Even brief appearances of cats near avian nest sites lead to increased nest failure, according to another peer-reviewed study. Those cat appearances can lead to a 33 percent reduction in the amount of food brought to nestlings following a predation threat.
And there are significant public health concerns associated with feral cats. These cats may carry and transmit a number of parasites and diseases such as hookworms, rabies, and toxoplasmosis. Tourism at Miami Beach in Florida was impacted in 2010 after hookworms spread by feral cats required beach sanitation. Cats are also consistently the number one vector for rabies among domestic animals.
Cats in Jones Beach. Photo by Kathy Baca |
"The continued presence of this large number of cats has the effect of turning the beach front into a giant litter box,” Sizemore said.
Toxoplasmosis, which is caused by infection with the parasite Toxoplasma gondii, depends on cats to complete its life cycle, is spread in cat feces, and can infect any warm-blooded species. In people, this infection can lead to miscarriages, blindness, memory loss, or even death. There are also links to schizophrenia.
Although human infection by the T. gondii parasite is also associated with improperly cooked meat coming from an animal infected with cat-shed parasitic eggs, the staggering growth in the number of free-roaming cats is increasingly viewed as a key transmission vector in the U.S.
According to Dr. George Fenwick, a Johns Hopkins-educated pathobiologist who is also President of ABC, “The number of domestic cats in the U.S.—both owned and un-owned—has increased to as many as 188 million.
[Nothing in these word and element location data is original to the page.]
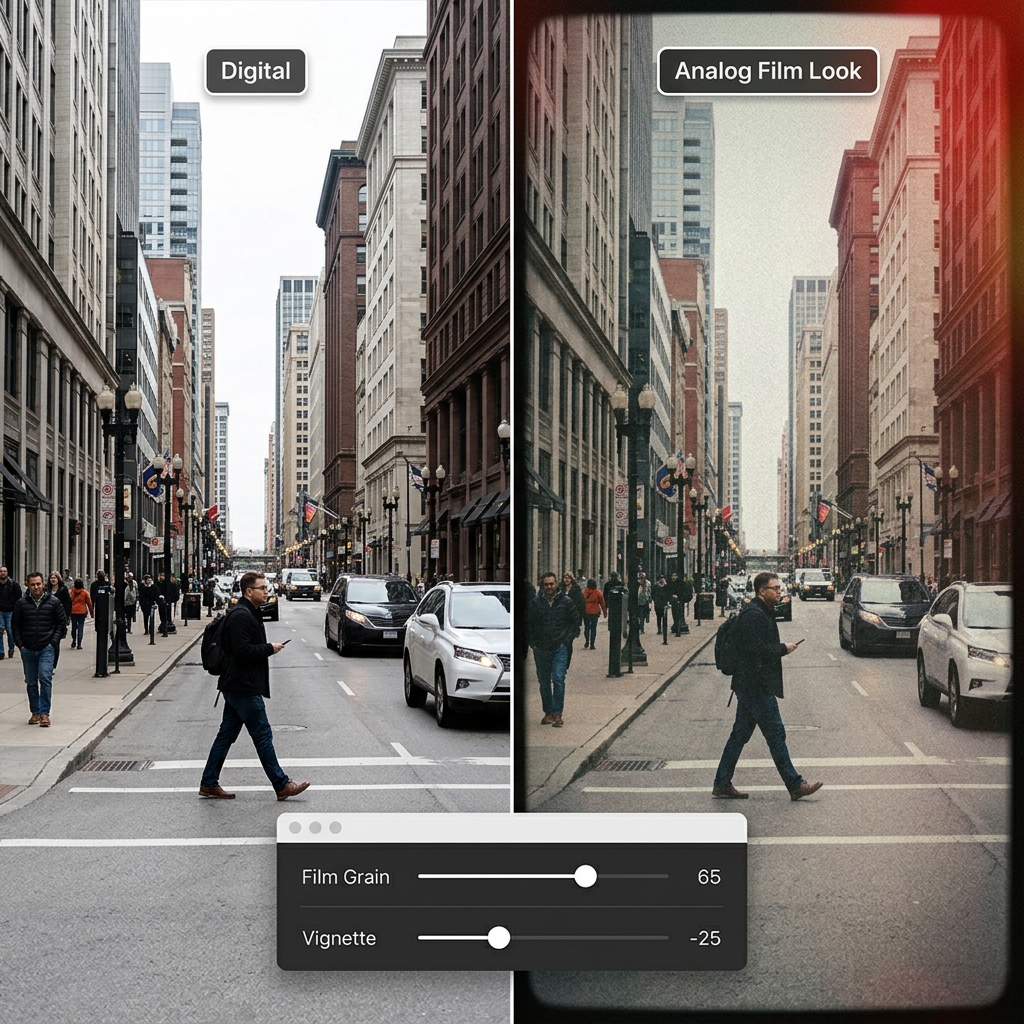
Task: Click Vignette filled track left of handle
Action: [455, 938]
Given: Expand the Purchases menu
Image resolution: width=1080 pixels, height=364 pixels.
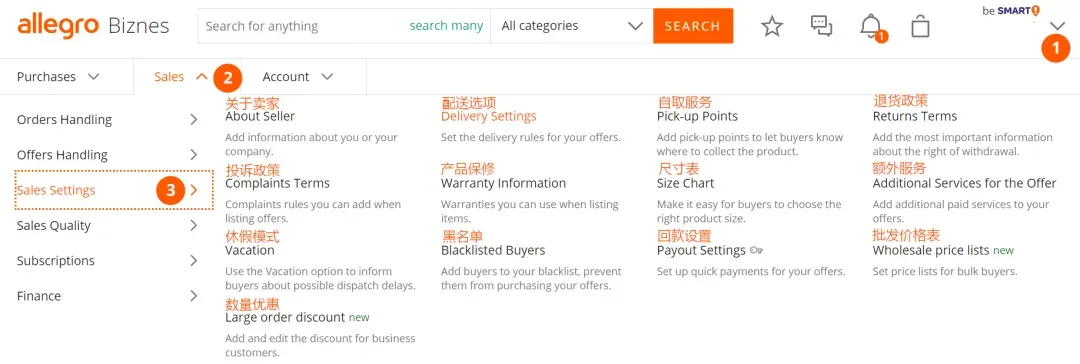Looking at the screenshot, I should pos(59,77).
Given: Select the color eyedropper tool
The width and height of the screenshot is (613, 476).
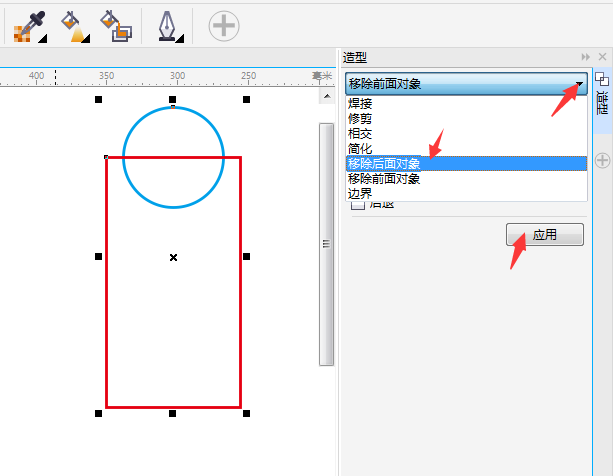Looking at the screenshot, I should point(27,24).
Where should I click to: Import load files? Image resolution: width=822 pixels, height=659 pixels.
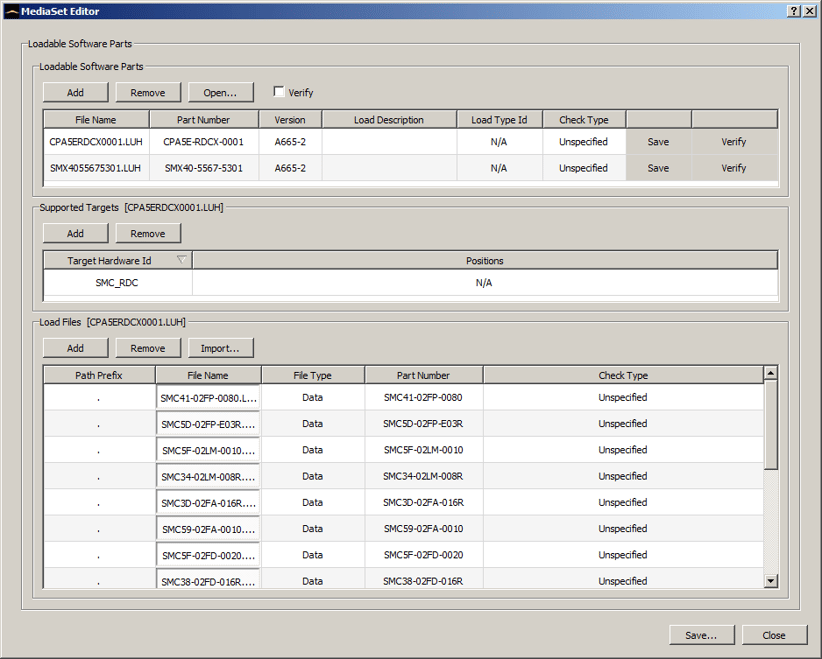pyautogui.click(x=221, y=347)
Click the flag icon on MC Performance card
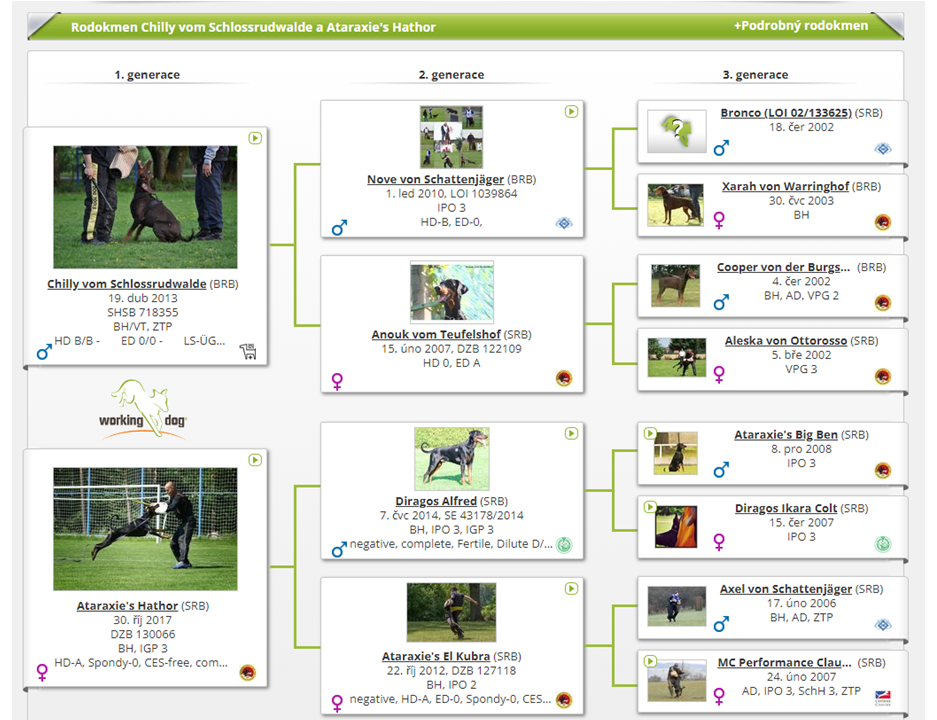 tap(882, 696)
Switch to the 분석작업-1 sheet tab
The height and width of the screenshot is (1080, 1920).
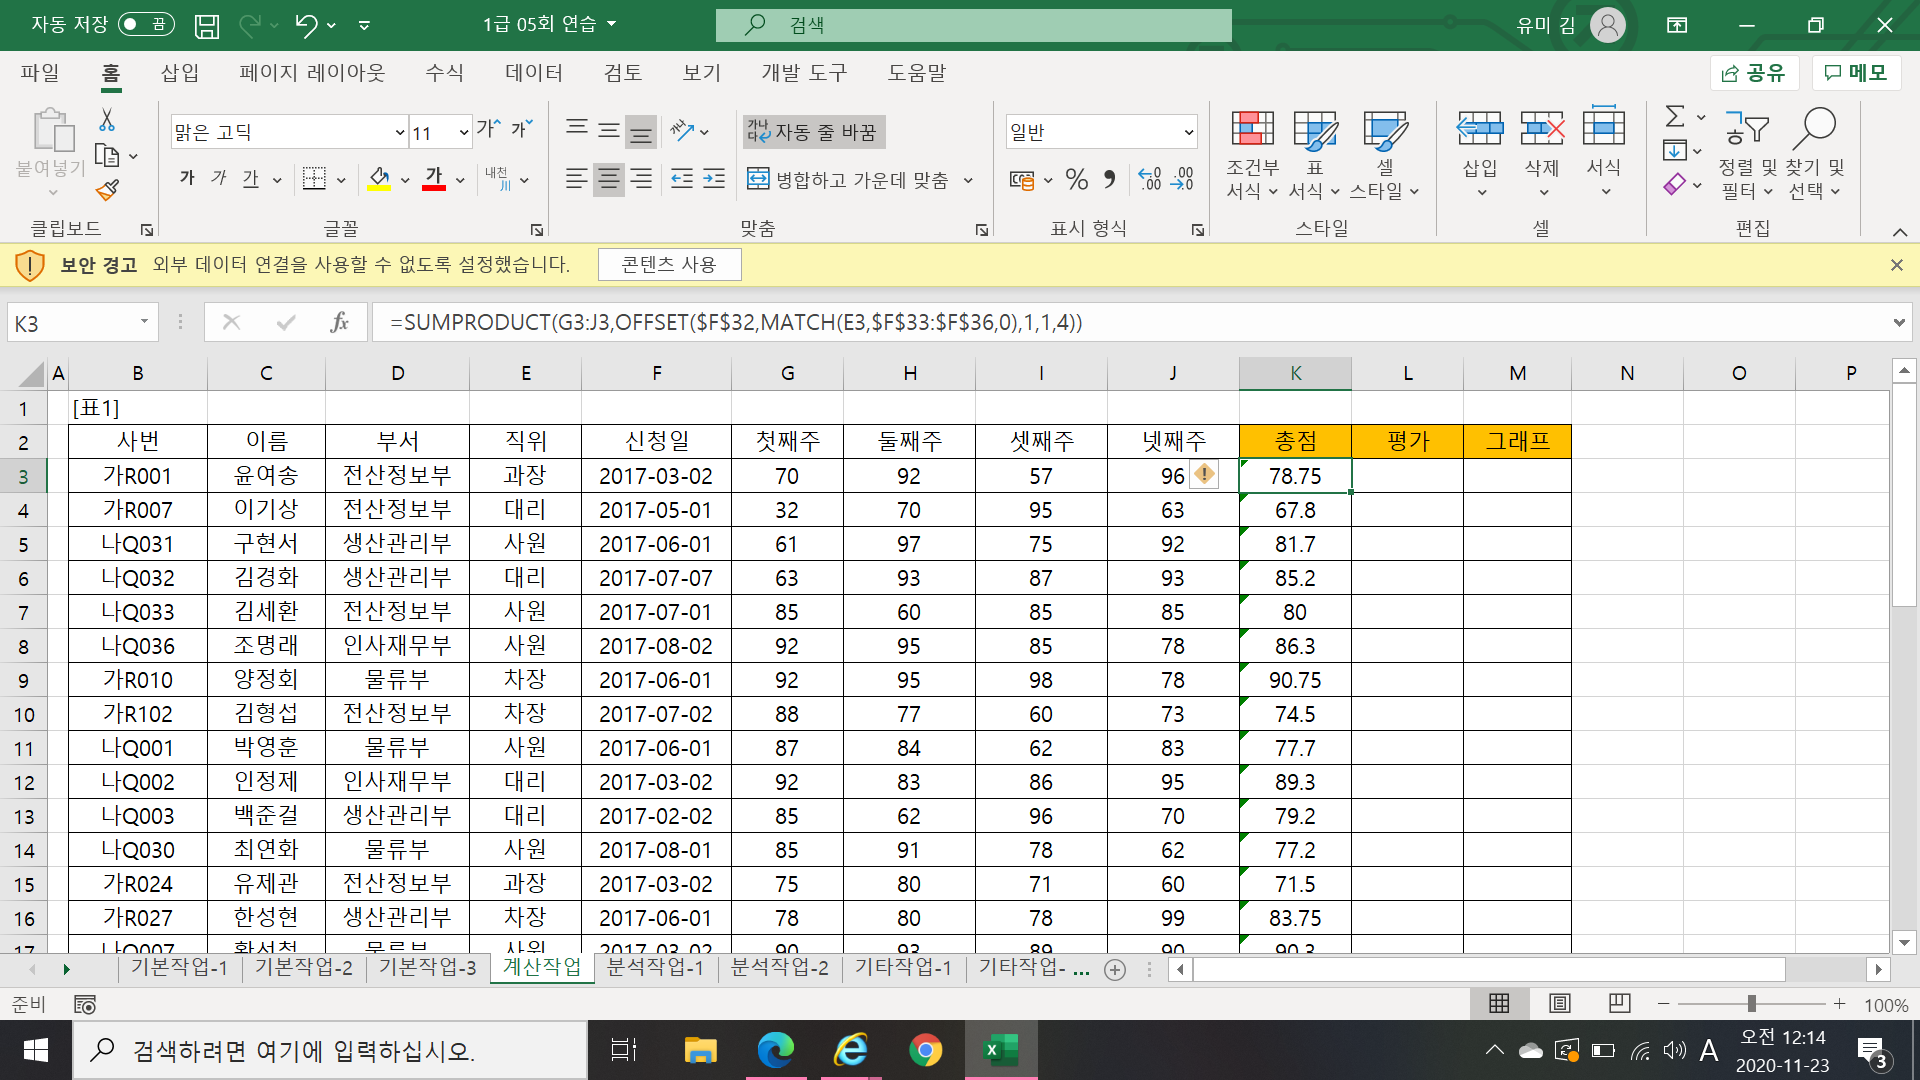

Studies have shown that up to 74 percent of those cats will test positive for this parasite during their lifetime. Not only do studies show that these cats are killing 2.4 billion birds and 12.3 billion mammals each year, they are also contaminating our beaches, parks, oceans, rivers, and residential areas with a parasite that will remain viable for years."
A 2013 study published in the journal Trends in Parasitology concluded that “as cats increasingly contaminate public areas with T. gondii oocysts, it will become progressively more difficult to avoid exposure.”